Stored data
════════════════

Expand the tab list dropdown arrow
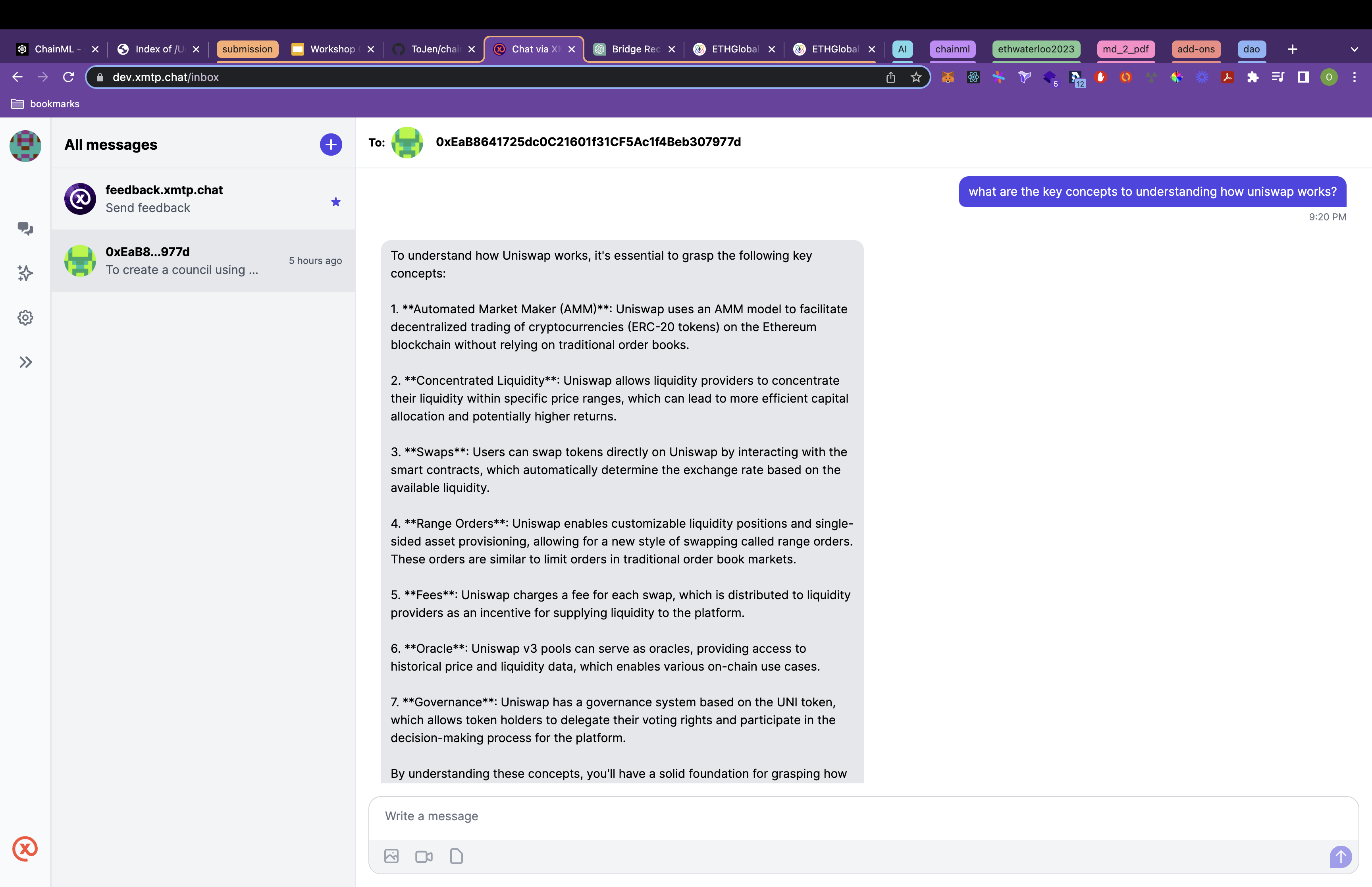 [x=1354, y=49]
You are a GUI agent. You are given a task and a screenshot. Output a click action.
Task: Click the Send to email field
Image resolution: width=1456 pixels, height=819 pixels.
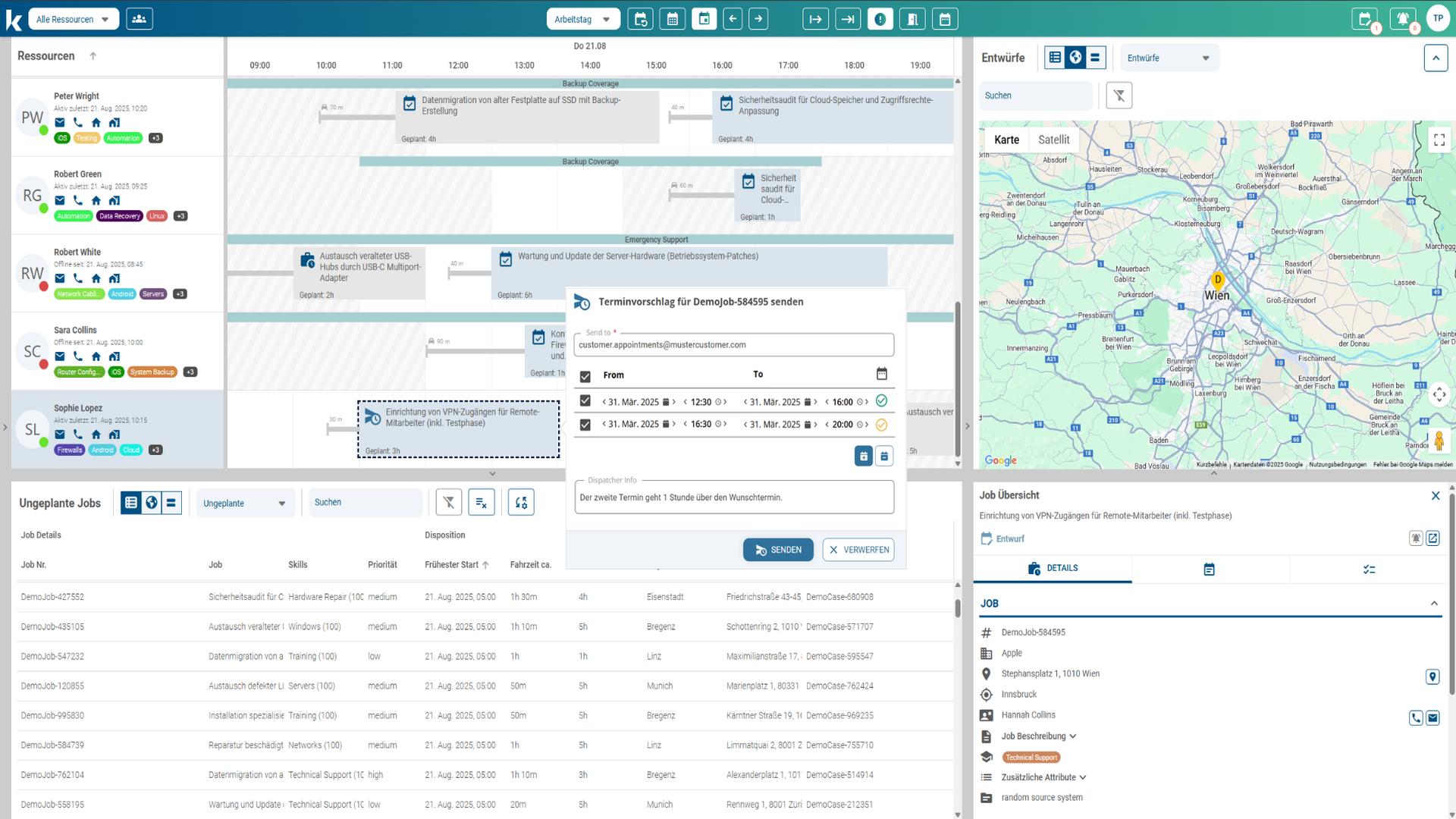pos(733,345)

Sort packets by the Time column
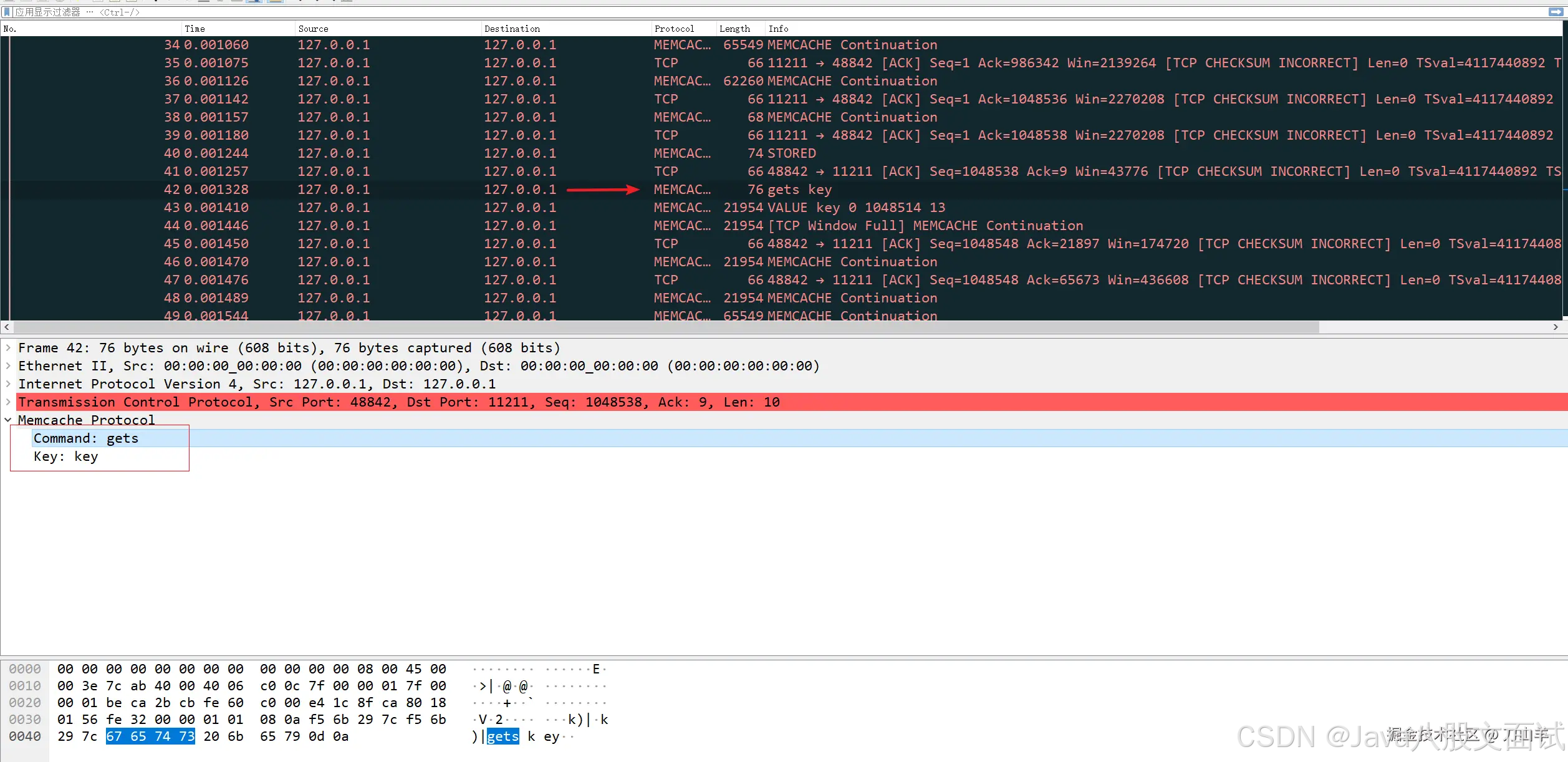tap(195, 28)
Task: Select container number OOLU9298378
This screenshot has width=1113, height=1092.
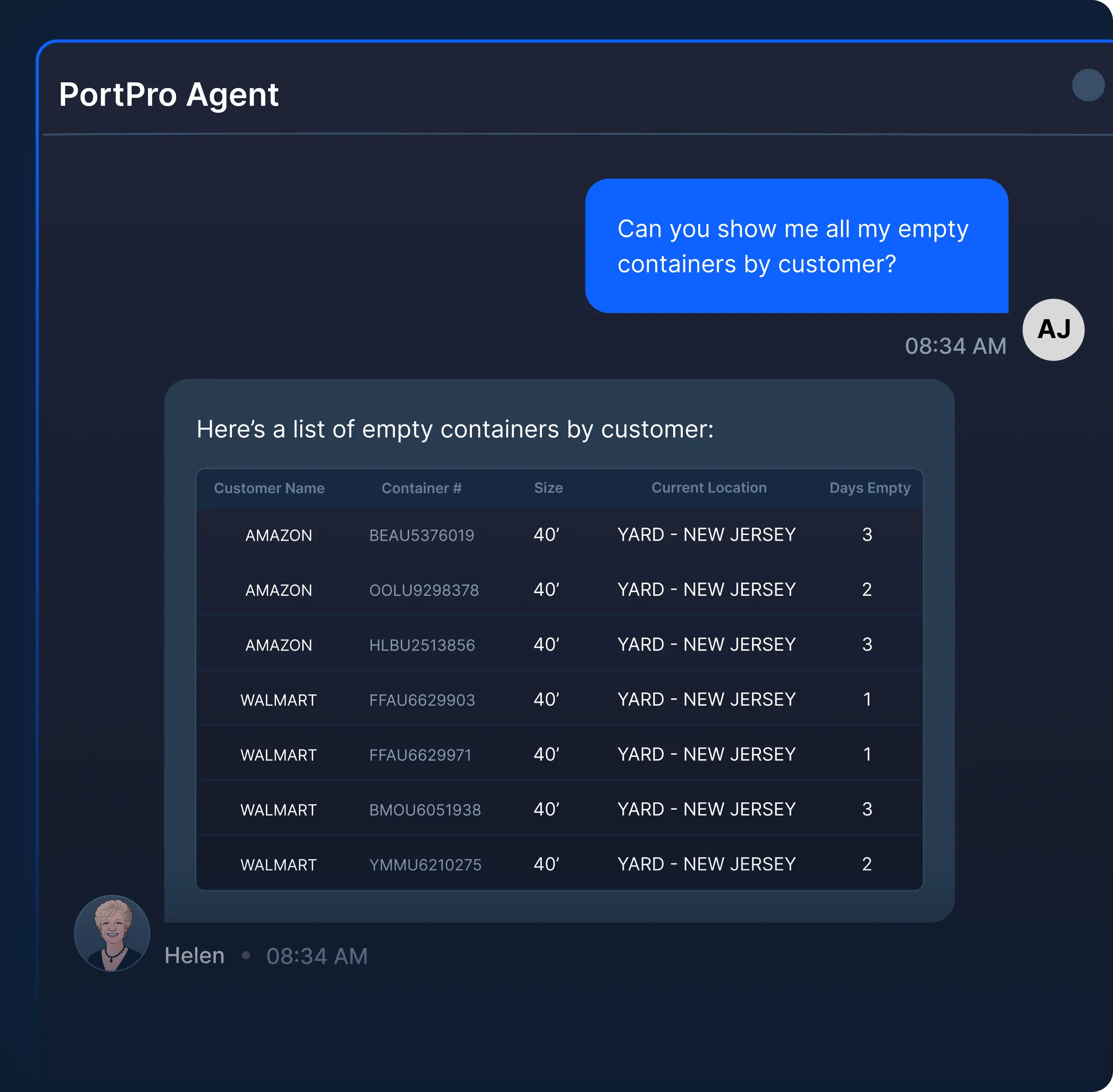Action: 424,590
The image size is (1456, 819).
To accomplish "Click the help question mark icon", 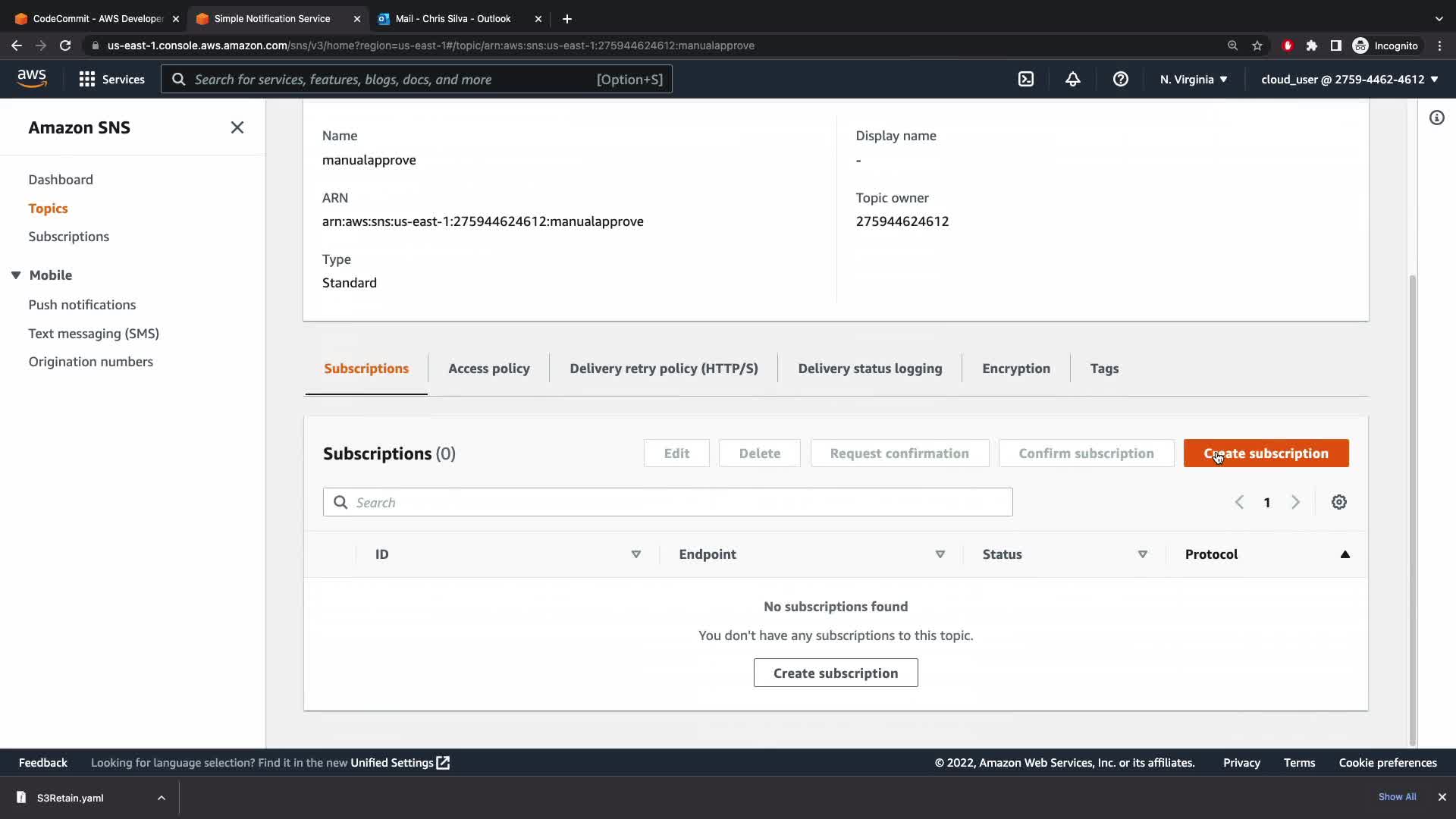I will point(1120,79).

════════════════

WHAT YOU NEED TO DO
Starting from the first line of the entries above, print each line exactly until the line containing "Task: Select container number OOLU9298378" has been printed, and skip the pictures.

ANSWER TO THIS PROBLEM
Expand the tab list dropdown arrow
 [x=1354, y=49]
You are a GUI agent. You are given a task and a screenshot. Output a click action.
Task: Click the Send to email field
Image resolution: width=1456 pixels, height=819 pixels.
pos(733,345)

Sort packets by the Time column
tap(195, 28)
Task: Select container number OOLU9298378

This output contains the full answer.